** PASSAGE SHOWN follows **
Jam it up with the autumn harvest

Impossible to resist the bounty of September's harvest at the Community Market. Making your own jams and chutneys is one way to savour those peaches and tomatoes well into the winter. Savage Delights will be giving a canning workshop Sept 21--Register via Okanagan College. Leslie Savage photo
Impossible to resist the bounty of September’s harvest at the Community Market. Making your own jams and chutneys is one way to savour those peaches and tomatoes well into the winter. Savage Delights will be giving a canning workshop Sept 21 — register via Okanagan College. Leslie Savage photo
Food Editor Leslie Savage
Food Editor Leslie Savage

Chunky Tomato Basil Tomato Sauce
Peach Chutney
Plum Jam
Making jam or chutney in a small batch means that you don’t have to make enough of any one thing to feed an army. It’s easy and fun to make just enough for a few jars at a time — and you can do this in one evening in the kitchen. The satisfaction of seeing your own preserves on the shelf is amazing!
** End of PASSAGE SHOWN **
** DATA EXTRACTS follows **
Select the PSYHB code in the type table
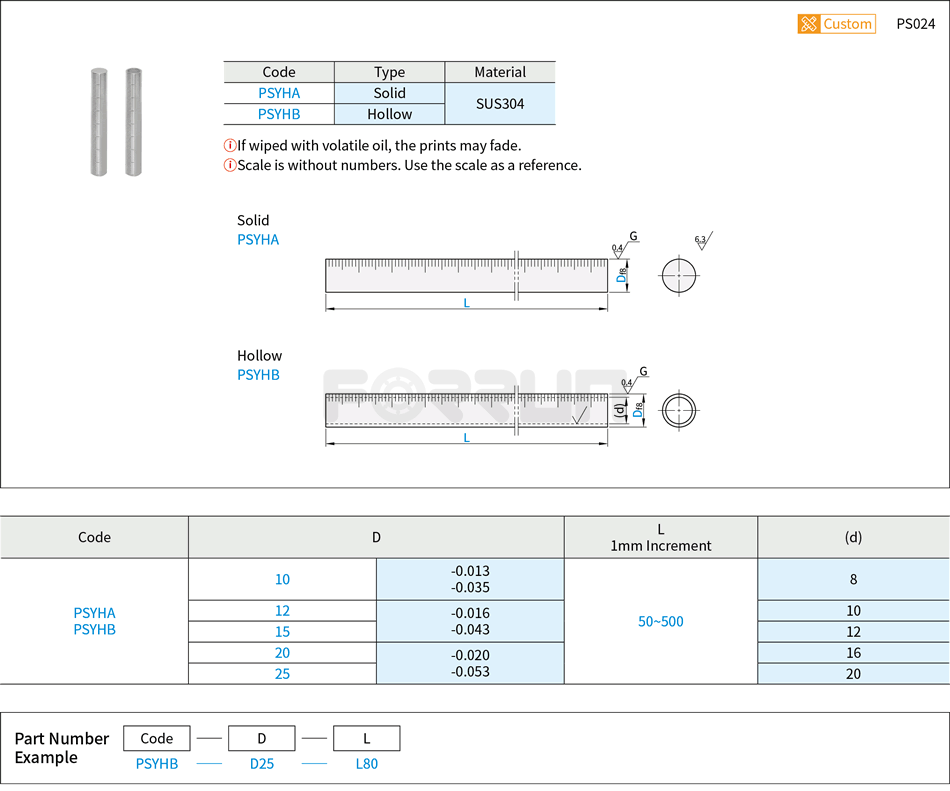950x791 pixels. (x=279, y=114)
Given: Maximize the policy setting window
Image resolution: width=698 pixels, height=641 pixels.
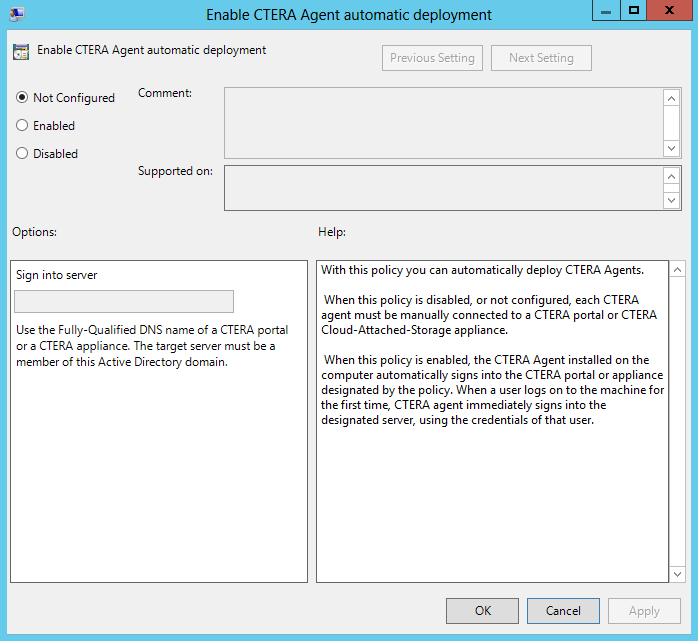Looking at the screenshot, I should coord(633,11).
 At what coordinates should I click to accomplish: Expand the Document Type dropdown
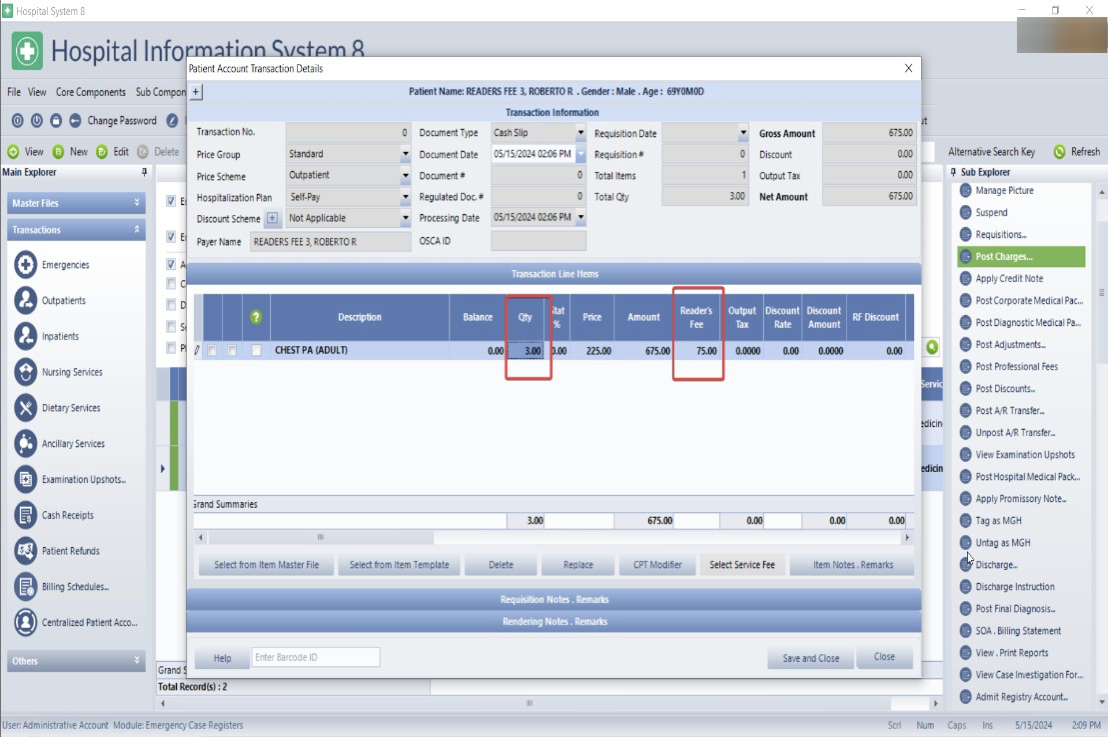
** End of DATA EXTRACTS **
**PROMPT:** Write out the autumn harvest page again, everything from "Chunky Tomato Basil" down to "shelf is amazing!", switching "evening" to "afternoon". The material above comes from a separate source and is unrelated to the autumn harvest page.

**ANSWER TO THIS TASK:**
Chunky Tomato Basil Tomato Sauce
Peach Chutney
Plum Jam
Making jam or chutney in a small batch means that you don’t have to make enough of any one thing to feed an army. It’s easy and fun to make just enough for a few jars at a time — and you can do this in one afternoon in the kitchen. The satisfaction of seeing your own preserves on the shelf is amazing!